On this day: July 1

/on/july-1
1518 • neutral • 41 views

The 1518 Strasbourg Dancing Plague: the first documented outbreak of contagious dancing

Crowded medieval Strasbourg street scene in summer 1518: townspeople in period dress dancing in the roadway amid timber-framed houses and market stalls, with city officials and clergy observing from the periphery.

In July 1518, residents of Strasbourg (then in the Holy Roman Empire) experienced a sudden outbreak of uncontrollable dancing that lasted weeks and affected dozens; contemporary records describe people dancing in the streets until exhaustion, illness, or death.

Read
1518 • neutral • 48 views

The 1518 Strasbourg Dancing Plague: Europe's first well-documented mass hysteria

Crowded late-medieval Strasbourg street scene with people dancing or collapsing; timber-framed houses and onlookers in period dress, no identifiable faces.

In July 1518, residents of Strasbourg (then in the Holy Roman Empire) experienced a prolonged outbreak of compulsive dancing, later recorded by municipal and medical sources and often cited as the earliest well-documented case of mass psychogenic illness.

Read
Year unknown • neutral • 37 views

The 1518 Strasbourg Dancing Plague: a mass movement in late medieval Alsace

Crowded 16th-century Strasbourg street with several people moving or dancing unusually, civic buildings and onlookers in period dress; scene implies communal disturbance without identifiable faces.

In July 1518, residents of Strasbourg (then in the Holy Roman Empire) experienced a weeks-long outbreak of involuntary, sustained dancing and convulsions affecting dozens to possibly hundreds; contemporaries offered varied explanations from divine wrath to natural causes.

Read
1518 • neutral • 34 views

The 1518 Strasbourg Dancing Plague: A mass movement of involuntary dance

Early 16th-century Strasbourg street scene with townspeople dancing in a public square; wooden buildings, carts, and onlookers in period dress.

In July 1518, dozens of Strasbourg residents began dancing uncontrollably in the streets for days; contemporary records describe a spreading phenomenon later termed a 'dancing plague', whose causes remain debated among historians and medical researchers.

Read
Year unknown • neutral • 25 views

Oscar-class Submarine Reportedly Sinks During Russian Naval Exercise

A large Soviet-era Oscar-class submarine at sea during a naval exercise; low, grey hull with missile compartment silhouette and escort ships on the horizon under overcast sky.

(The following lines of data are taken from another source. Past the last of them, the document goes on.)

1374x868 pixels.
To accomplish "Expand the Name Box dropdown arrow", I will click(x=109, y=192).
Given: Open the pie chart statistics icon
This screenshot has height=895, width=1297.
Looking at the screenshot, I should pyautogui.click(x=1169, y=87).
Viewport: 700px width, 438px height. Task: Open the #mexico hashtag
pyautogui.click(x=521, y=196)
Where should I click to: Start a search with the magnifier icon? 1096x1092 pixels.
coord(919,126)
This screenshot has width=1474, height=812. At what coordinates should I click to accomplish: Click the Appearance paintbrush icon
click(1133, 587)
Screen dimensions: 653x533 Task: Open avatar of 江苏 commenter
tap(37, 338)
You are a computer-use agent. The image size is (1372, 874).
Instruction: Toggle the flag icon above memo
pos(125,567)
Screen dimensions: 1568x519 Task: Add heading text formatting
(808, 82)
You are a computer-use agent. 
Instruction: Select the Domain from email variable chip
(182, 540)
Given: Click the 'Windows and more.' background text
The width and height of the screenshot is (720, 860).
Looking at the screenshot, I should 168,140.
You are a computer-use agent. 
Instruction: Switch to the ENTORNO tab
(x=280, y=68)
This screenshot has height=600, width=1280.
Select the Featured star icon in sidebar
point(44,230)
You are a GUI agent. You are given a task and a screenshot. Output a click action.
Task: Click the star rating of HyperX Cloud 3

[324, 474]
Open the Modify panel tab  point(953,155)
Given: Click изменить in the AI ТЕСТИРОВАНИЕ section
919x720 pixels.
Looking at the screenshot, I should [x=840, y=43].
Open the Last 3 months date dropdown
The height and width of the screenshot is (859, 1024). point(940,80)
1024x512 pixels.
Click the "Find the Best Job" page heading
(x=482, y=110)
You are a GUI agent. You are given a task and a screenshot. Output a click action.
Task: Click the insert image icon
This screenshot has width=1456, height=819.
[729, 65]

A Russian Oscar-class guided-missile submarine is reported to have sunk during naval exercises on July 1 in an incident with limited confirmed details; official sources and independent verification remain sparse.

Read
2000 • neutral • 40 views

Russian Oscar-class Submarine Sinks During 2000 Naval Exercise

An Oscar-class Russian nuclear-powered cruise missile submarine at sea, seen from a distance with naval support ships nearby; overcast sky and calm waters.

On 1 July 2000 an Oscar-class Russian nuclear-powered cruise missile submarine sank during a Black Sea training exercise; the incident caused casualties and prompted official investigations into safety and crew procedure.

Read
1977 • neutral • 40 views

British punk erupts after heated 1977 TV appearance

Crowded late-1970s London club exterior at night with young people in punk-influenced clothing — DIY jackets, safety pins, distinctive hairstyles — gathered under streetlamps and shopfronts.

A contentious television spot in July 1977 — widely reported as inflammatory toward mainstream Britain — accelerated public attention and media coverage of the burgeoning UK punk scene, intensifying debates about youth culture, music and social unrest.

Read
1917 • neutral • 48 views

U.S. Implements Large-Scale Draft as World War I Intensifies

Young American men in 1917 civilian clothing assembling outdoors before processing into a wartime training camp; tents, horse-drawn wagons and wooden camp structures visible.

On July 1, 1917, the United States began large-scale conscription under the Selective Service Act to raise forces for the escalating conflict in Europe, marking a major shift from a small volunteer army to mass mobilization.

Read
1971 • neutral • 41 views

Supreme Court Expands Abortion Rights in 1971 Ruling

A courtroom interior of the U.S. Supreme Court building from the early 1970s, showing empty benches and an American flag, suggesting legal deliberation over reproductive rights.

On July 1, 1971, the U.S. Supreme Court issued a decision that broadened constitutional protection for abortion access, marking an important step in the legal trajectory that culminated in later landmark rulings. The case reshaped how courts evaluate state restrictions on abortion.

Read

© 2026 Weird History Daily • True & factual weird history.